The Loneliness of the Long Distance Learner

How do you successfully transform online learning from ‘electrified paper’ to a collaborative learning environment?

On Brock Online Academy at Niels Brock Copenhagen we have successfully transformed online learning to not only an alternative to physical classes but to a better learning experience.

What we did was the traditional online course; some stuff to read, some videos, some quizzes and a couple of graded assignments. The students were committed to reading the PDF’s or watching the videos to pass the quizzes. Teacher interaction only happened if the student didn’t take the quiz or hand in the assignment. Students could interact through discussion forums or social media but it rarely happened. The connection was between the learner and a teacher (1-1).


Being a distance learner can be a very lonely experience. You alone with the computer. The flexibility is a two-edged sword. You can study when you have spare time but it also attracts procrastination. Self-discipline and rigid planning is necessary.

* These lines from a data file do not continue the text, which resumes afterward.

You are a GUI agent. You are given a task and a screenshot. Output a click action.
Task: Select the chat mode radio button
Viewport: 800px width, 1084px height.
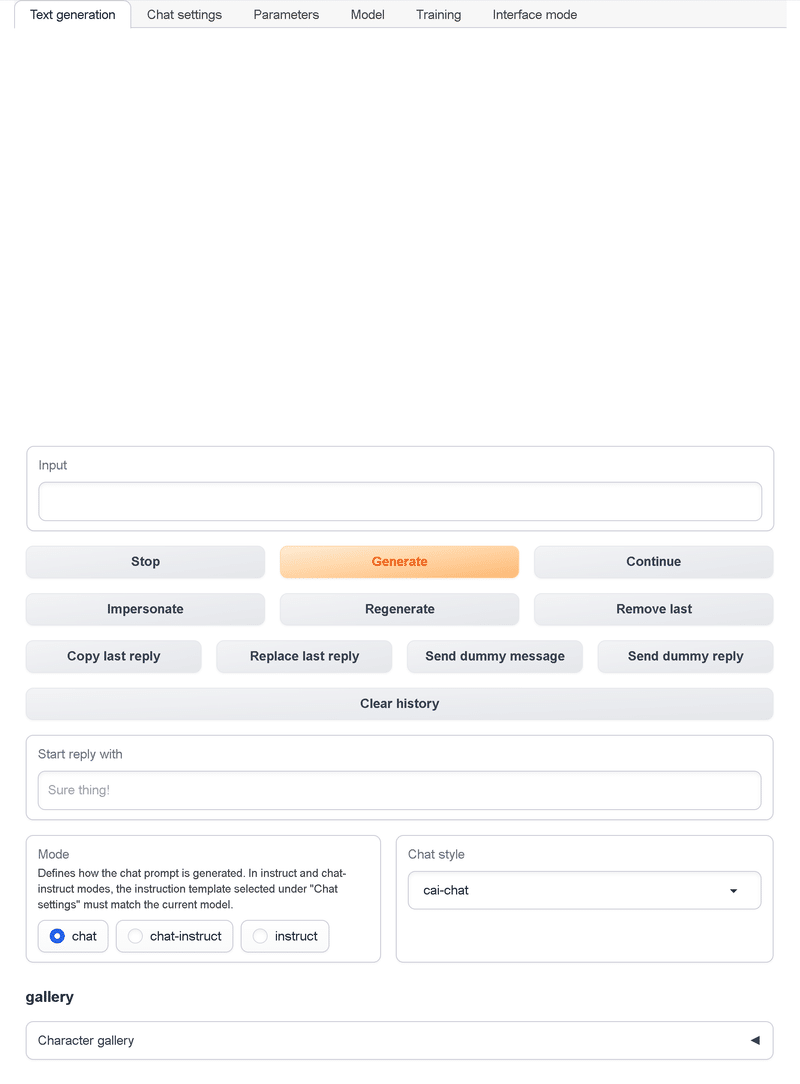(x=57, y=936)
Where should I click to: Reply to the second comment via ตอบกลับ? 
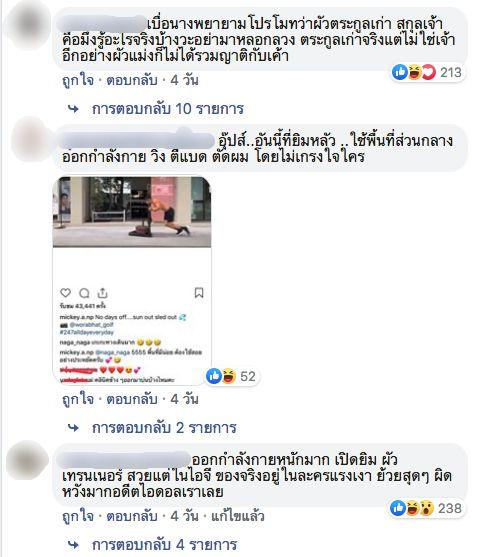tap(132, 399)
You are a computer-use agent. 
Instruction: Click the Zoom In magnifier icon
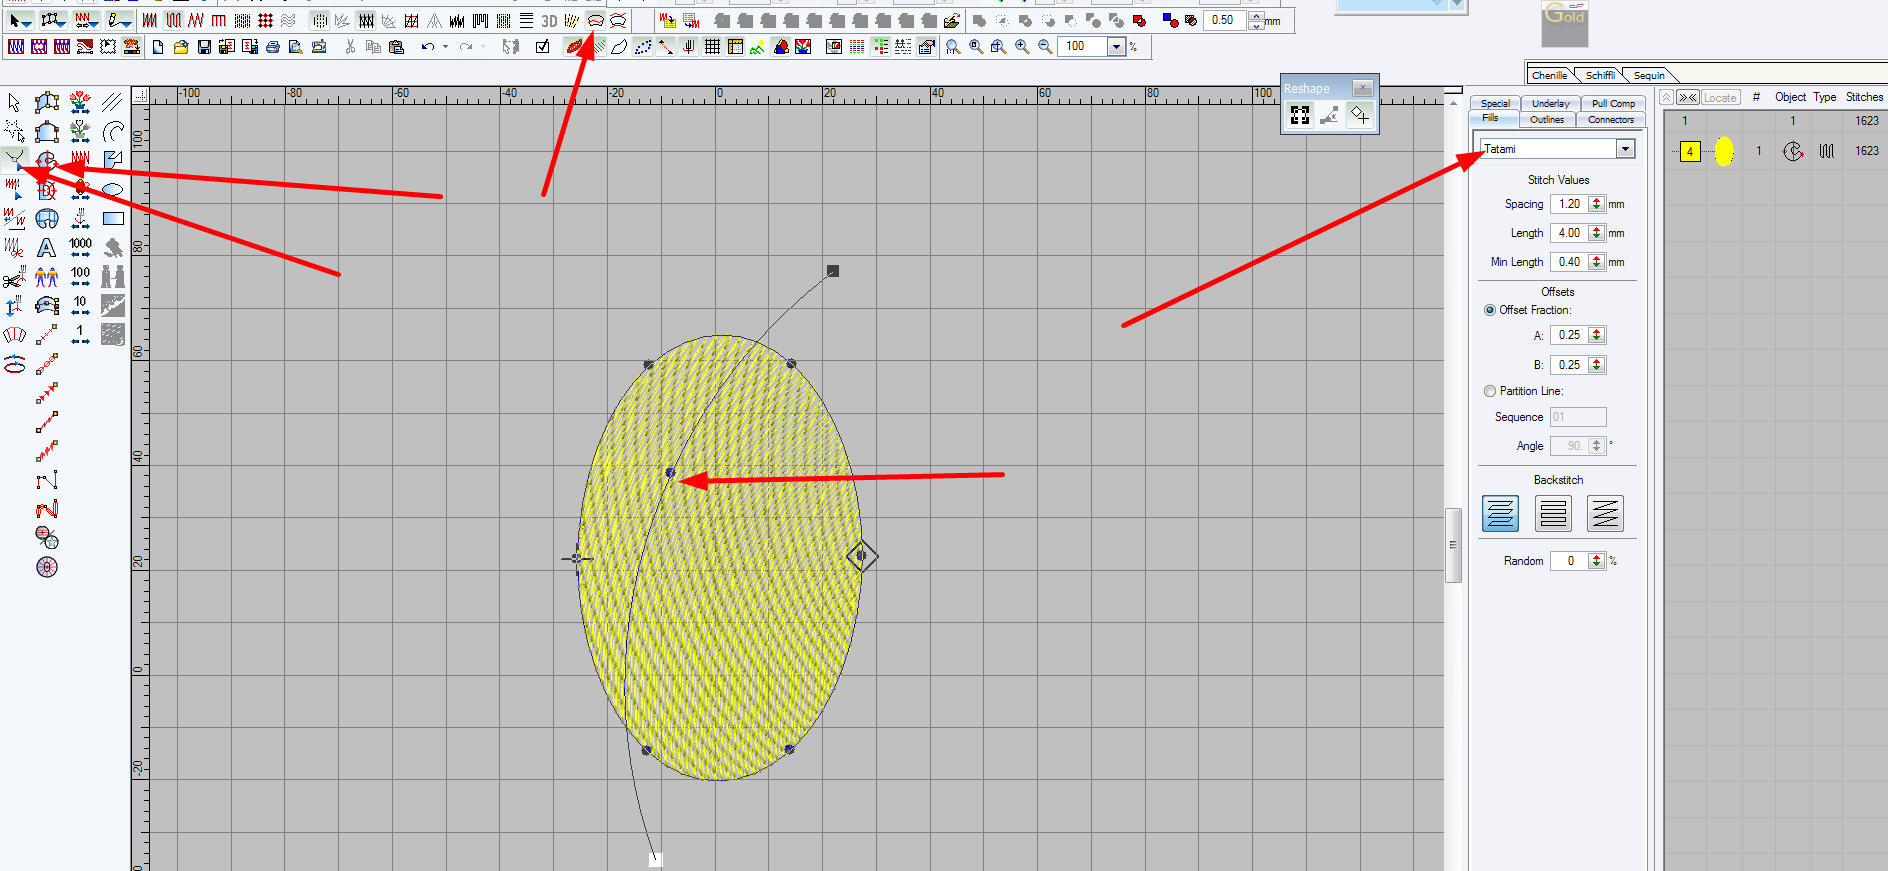click(x=1021, y=47)
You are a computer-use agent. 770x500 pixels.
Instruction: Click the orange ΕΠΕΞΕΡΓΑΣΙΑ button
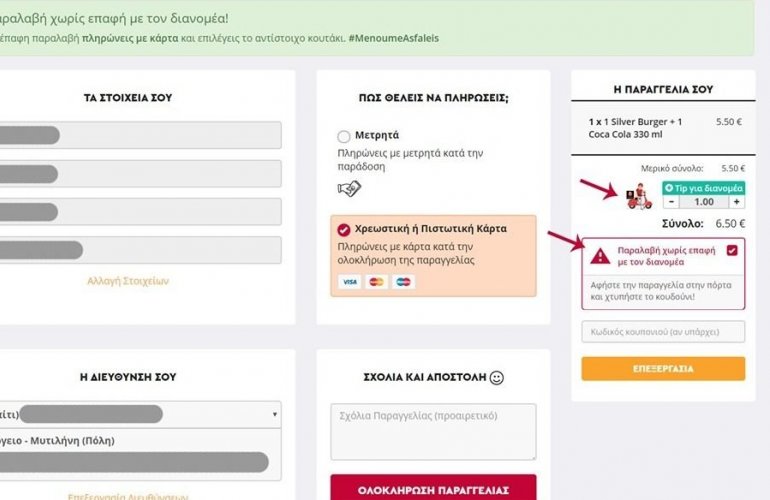663,368
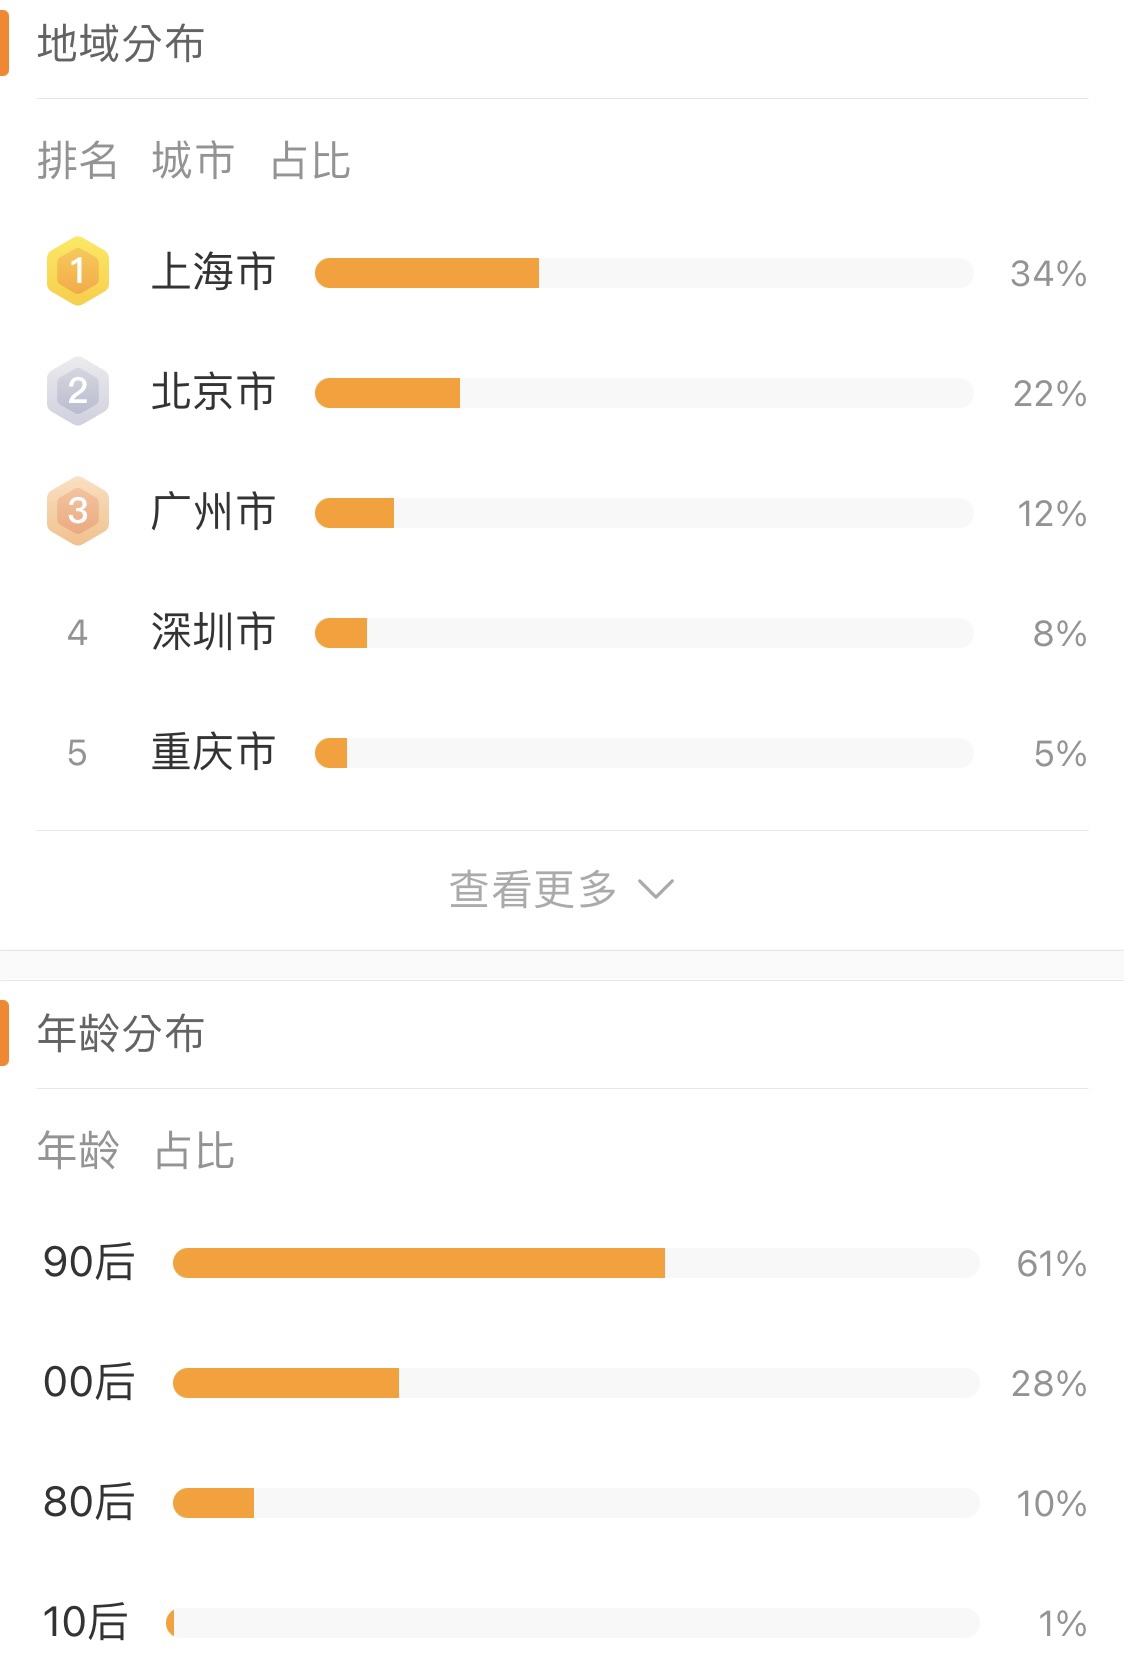This screenshot has width=1124, height=1677.
Task: Tap the 年龄分布 section title
Action: 121,1034
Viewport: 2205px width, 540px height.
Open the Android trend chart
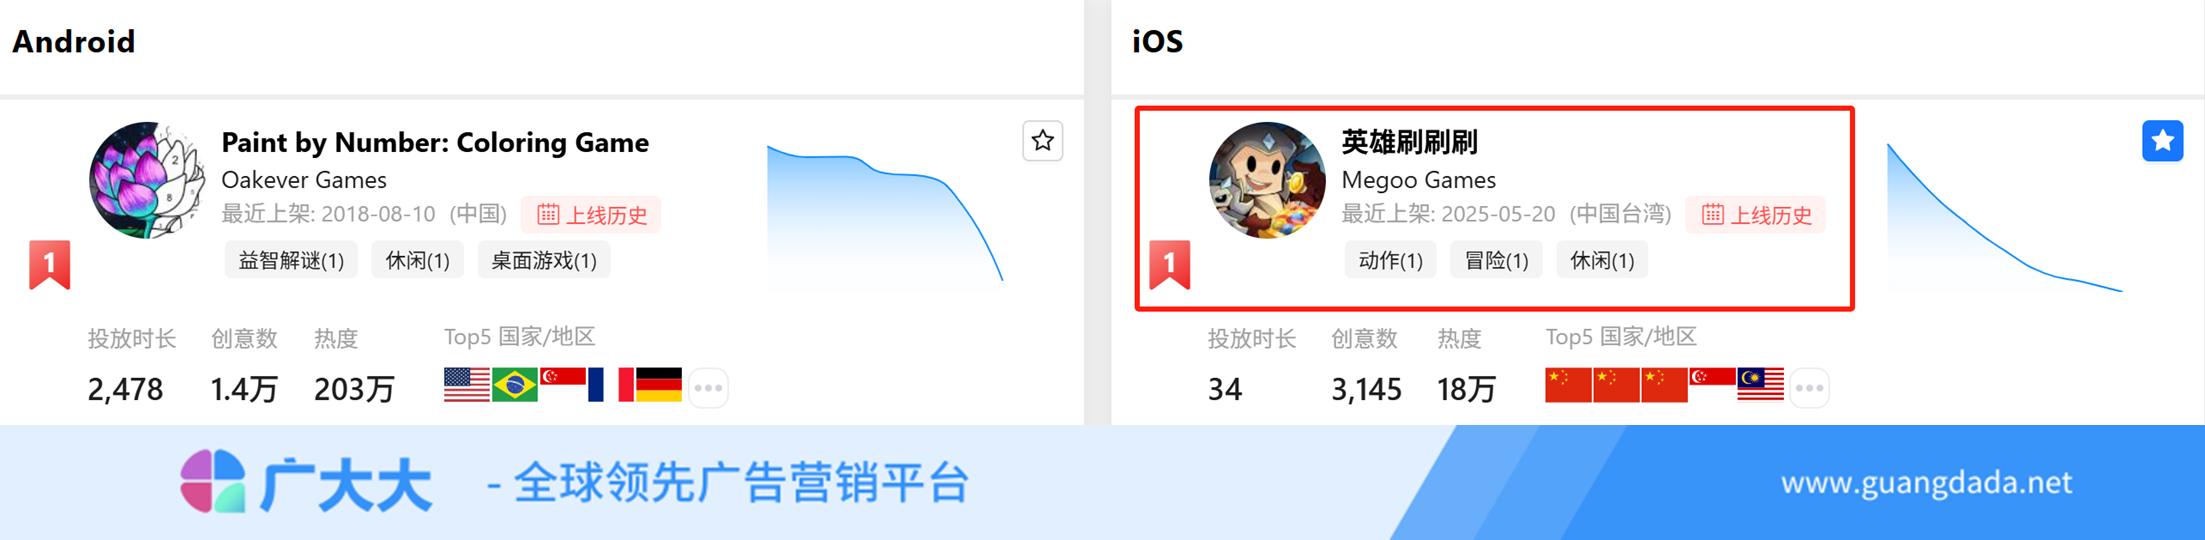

The online courses were successful. The grades on online courses were significantly above average for the physical classes. Though we had two concerns: Dropout rates and quality of the learning outcome.

All online courses have dropouts. Rather than accepting this as a natural law we wanted to bring it down to a minimum. Learning is about more than taking quizzes and passing exams. How could we secure the quality of the learned and make alumni think back on the learning experience as a rewarding experience.

We had to take a closer look at the learning process.


Source: Dr. John Moravic, in

Dr. John Moravic has developed the comparison between teaching and learning during the web 1.0., the web 2.0 and the web 3.0 paradigm. Web 1.0 is the traditional approach to teaching with classrooms and transfer of data from teacher to student. Educating industry workers. Web 2.0 sees learning as a social construction between teacher and student, and between students. Educating for a knowledge economy. Web 3.0 sees learning as socially constructed and contextually reinvented. Learning can happen everywhere and from everybody. Even teachers can learn from students.

How could we make our online courses support that understanding rather that of ‘filling-station pedagogics[1]’? How could we make courses that was more ‘web 2.0’ than ‘web 1.0’? Or even ‘web 3.0’?

We believe that learning is a social construction rather than a delivery of information and that you learn better (deeper) when you learn in chunks and repeat knowledge, turning it in your head, creating your own meaning of the subject. Also feeling as a part of a class could prevent loneliness and increase student activity.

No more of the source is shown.